В этом нет ничего необычного, поскольку после присоединения обширного южного региона к России тут как бы шел некий идеологический процесс «реставрации античности», локальный ренессанс. Тогда и позднее возрождаются прежние или появляются новые эллинизированные имена городов: Евпатория, Севастополь, Феодосия, Симферополь, Никополь, Тирасполь, Херсон, Мелитополь, Ольвиополь и др. Небезопасное «дикое поле» начинало испытывать цивилизующее влияние Европы, сюда хлынул поток учёных вояжёров, искавших остатки Боспорского царства, руины Ольвии и Пантикапея, столицу скифских царей, святилища Ахилла Понтарха и т. д.
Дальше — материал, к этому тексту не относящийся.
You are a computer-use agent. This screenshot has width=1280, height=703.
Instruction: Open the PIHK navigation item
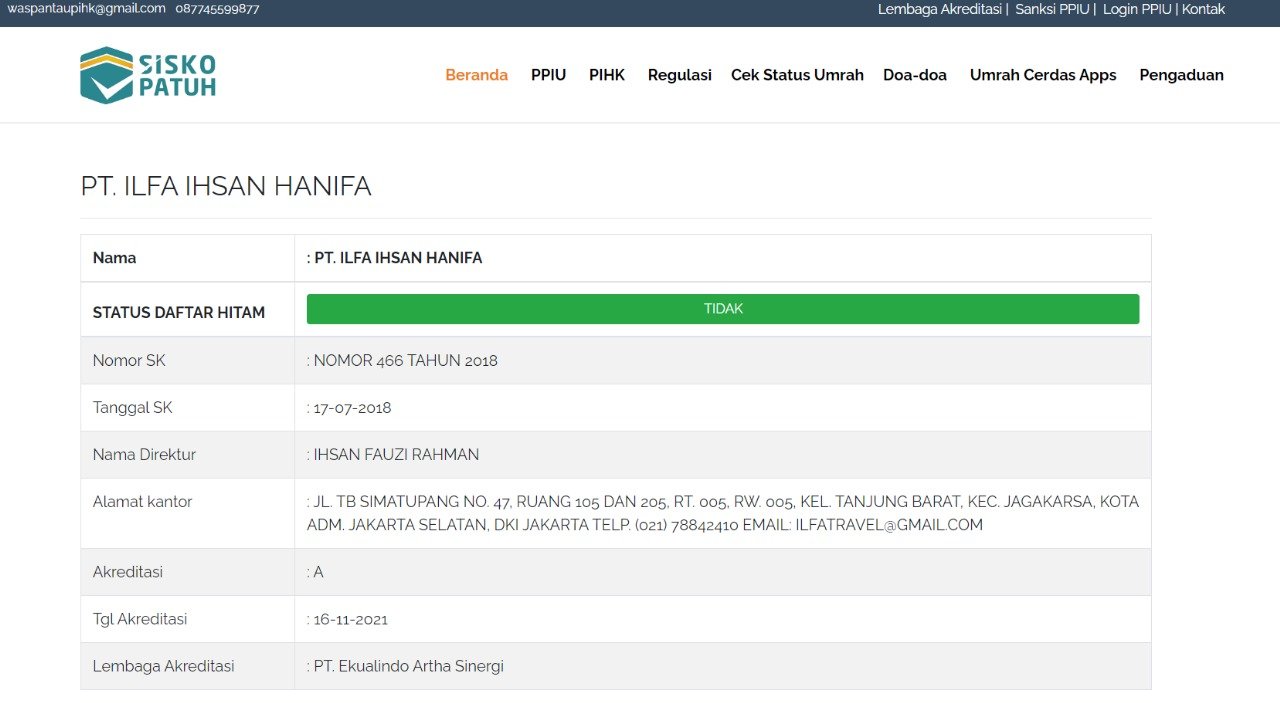(x=606, y=75)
В их сообщениях часто упоминается о том, что российская императрица тоже интересовалась древней историей Причерноморья и что, подбирая название для номинации новой военной и торговой гавани, специально консультировалась в Академии наук.
По этому поводу впоследствии иронически отозвался даже Жюль Верн в малоизвестном нашему читателю романе «Упрямец Керабан»: «Жители (…) обратились к императрице Екатерине II с просьбой дать городу новое имя. Императрица посоветовалась с петербургской Академией наук. Академики принялись копаться в истории, докопались до Троянской войны и отыскали довольно сомнительное указание, будто на этом побережье, где-то неподалеку, существовал город Одиссос». Оставляя в стороне заявление знаменитого романиста о том, что древнее имя связано с хитроумным Одиссеем (это предмет отдельного обстоятельного «этимологического разговора»), вынуждены признать, что на самом деле академики были не так уж далеки от истины.
Правда, древний Одессос (один из давних историков города А. Орлов пишет, что это лично императрица велела преобразовать жестковатое «Одессос» в благозвучное «Одесса») к нынешней Одессе ровно никакого отношения не имеет — он находился на месте города Варна, и основательно исследован болгарскими археологами. Что касается сообщений античных авторов, то они знают расположенный вблизи нашего города некий Одесс. В первом веке нашей эры небезызвестный Гай Плиний Секунд упоминает «асиаков, соименных с рекой Асиаком», граничащих с ними «кробиггов, реку Роду, залив Саггарийский, гавань Ордес». В перипле (античной лоции) римского военачальника Флавия Арриана, составленном во втором столетии нашей эры, значится: «От Борисфена 60 стадиев до небольшого и безымянного острова, а отсюда — 80 до Одесса; в Одессе — стоянка для кораблей. За Одессом находится гавань истрианов, до нее 250 стадиев; далее — гавань исиаков (асиаков), до которой 50 стадиев».
Борисфен с легкостью атрибутируется как река Днепр, а в данном случае — как Днепро-Бугский лиман (возможно, речь идет и об Ольвии). Небольшой безымянный островок — несомненно, Березань, а Одесс — городище, хорошо известное одесским археологам в устье Тилигульского лимана. Координаты города Ордисс находим и в «Положении европейской Сарматии», составленном в том же втором веке самим Клавдием Птолемеем. Что до гаваней истрианов (то есть выходцев с реки Истр — Дунай) и асиаков (соответственно — по одноимённой реке), то они предположительно находились на побережье Одесского залива. Во всяком случае, раскопки последнего времени и случайные находки разных лет, начиная с первых десятилетий сооружения города, фиксируют здесь несколько древнегреческих поселений, в том числе — на территории Приморского бульвара (два), Жеваховой горы, на Балковской улице и др. Локализация упомянутых гаваней — дело будущего, однако на данный момент можно говорить о том, что Одесса в некотором смысле наследница античной цивилизации. Это соображение и закрепляет ее номинация.
Другой важный аспект — неясность даты переименования Хаджибея в Одессу. На сегодняшний день мы имеем приснопамятный документ от 10 января 1795 года о штате запасного соляного магазина (то есть склада соли), в котором Хаджибей впервые поименован Одессой, и столь же известный указ от 27 января того же года о формировании Вознесенской губернии, к которому приписан город Одесса, «татарами Хаджибей именованный». Все исследователи склоняются к мысли, что никакого специального документа о переименовании не было, а было лишь устное распоряжение императрицы, сделанное на придворном балу 6 января 1795 года. Об этом, в частности, упоминает и Патрисия Хер-лихи в своей блестящей монографии «Одесса: история города, 1794–1914».